A todo el mundo hay que darle su sitio

En mi casa había conciencia de clase, aunque no habláramos de ella. Desde chico, mis hermanas y mi madre (y mi padre en los pocos años que conviví con él) me enseñaron que hay que respetar y valorar el trabajo de todo el mundo.

Claro que todo esto era mucho más fácil de enseñar cuando mi madre cocinaba y limpiaba en casas ajenas y en restaurantes, y mis hermanas eran camareras, cocineras o secretarias. Después llegaban a casa y compartían todo lo que les pasaba en el trabajo, los problemas con sus jefes o con los clientes (en cada caso).

Cuando tuve mi primer trabajo, muchas de estas cosas me quedaban muy atrás. Había pasado unos cuantos años en la universidad (con el adoctrinamiento elitista que esto conlleva) y, aunque nunca olvidé lo que había aprendido en casa, había detalles en los que no reparaba.

En este trabajo, todos mis compañeros, o la gran mayoría, eran como yo, chavales de veintipocos años, recién egresados y sin experiencia laboral, así que estábamos todos igual de verdes. Excepto uno, con quien me llevaba muy bien. Tenía diez años más que nosotros, había trabajado en sitios muy variopintos y era un tío muy observador, decía cosas muy interesantes. Así que hablaba mucho con él.

Una de las cosas que me dijo un día es que «a todo el mundo hay que darle su sitio», y me puso el ejemplo de que cuando entró en la empresa, el primer día se paró a hablar con el portero y le dijo que desde entonces iba a trabajar ahí. En ese momento no lo entendí. El portero era un señor que trabajaba en la puerta del aparcamiento y con el que nadie se paraba a hablar porque entrábamos en coche y ni siquiera venía de camino hablar con él; si querías hacerlo, tenías que ir expresamente.

Han pasado ocho años desde entonces y ahora puedo entender mucho mejor a lo que se refería. Estamos inmersos en una sociedad de valores clasistas, donde damos más importancia a unas personas que a otras según su relación social, su puesto de trabajo, su poder adquisitivo... y al final nos encontramos con un puñado de gente que desprecia a porteros, recepcionistas, camareros, secretarios, cajeros, limpiadores, y en general a toda la gente que se encuentra trabajando cara al público.
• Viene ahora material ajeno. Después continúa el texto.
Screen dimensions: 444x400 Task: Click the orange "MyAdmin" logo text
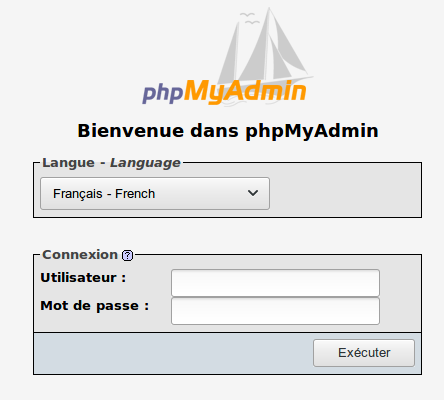pos(245,92)
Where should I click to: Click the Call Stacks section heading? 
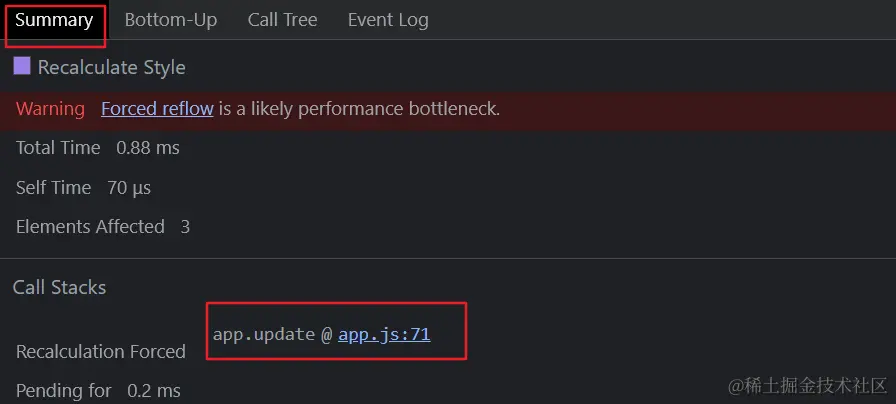(59, 287)
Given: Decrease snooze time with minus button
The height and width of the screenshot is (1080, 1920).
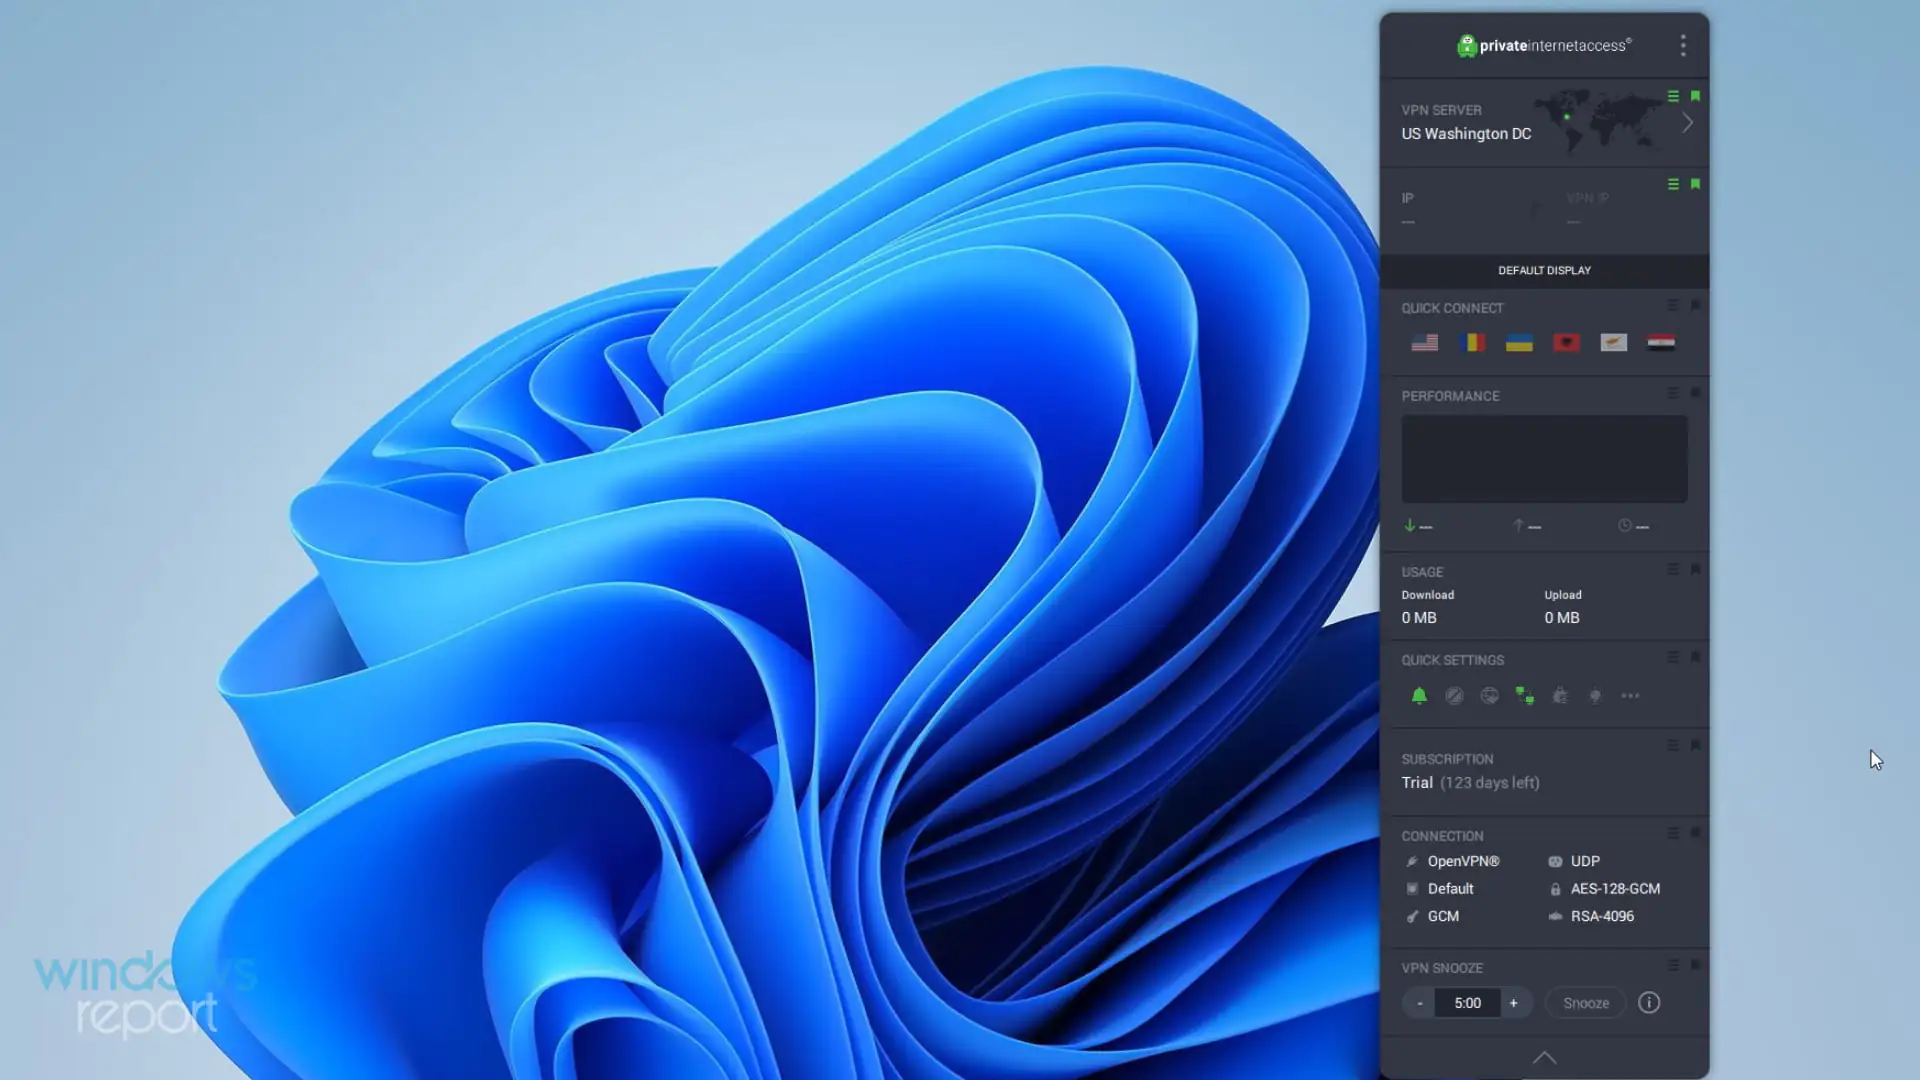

La asquerosa máxima liberal de que el cliente siempre tiene la razón ha hecho mucho daño, porque además es mentira. A veces el cliente es, simplemente, gilipollas.

Por simple respeto, es importante valorar y agradecer el trabajo de todas las personas. También por empatía, porque seguro que a todos nos gustaría que nos valoraran y agradecieran nuestro trabajo. Pero es que además tiene un lado provechoso. Cuando las personas sienten su trabajo valorado, seguramente lo hagan mejor y con más ganas, y el resultado será más satisfactorio para nosotros si vamos a ser los receptores de ese trabajo, o si somos sus clientes.

Seguramente, ese portero al que mi compañero fue a presentarse el primer día, lo recordará posteriormente y podrá ayudarlo cuando lo necesite. Si facilitas el trabajo de las personas que limpian, seguro que disfrutarás de lugares más aseados. Si tratas con educación y amabilidad al camarero, puedes estar seguro de que estará más receptivo si tienes alguna petición que hacerle o si hubiera algún problema con la comida. Lo mismo con los secretarios, recepcionistas, y demás personas cuyo trabajo consista en atenderte. Y, desde luego, si eres amable, no se irán a casa pensando en el imbécil que llegó hablándoles con malos modos.

Y, por último, recuerda que por muy cliente que seas y por mucho dinero que tengas, si esa persona no te atendiera, no podrías tener lo que has ido a buscar. Sin su trabajo, tu dinero no vale para nada.

Por todo esto, recuerda dar a cada uno su sitio. Un buenos días, un por favor, unas gracias y una sonrisa, son gratis y pueden marcar una gran diferencia.

(Ya otro día si queréis os cuento la anécdota de cuando me peleé con un señor pijo en una estación de tren a cuenta de su comportamiento con la limpiadora. Ya sabéis que tiendo a ser algo bronquista).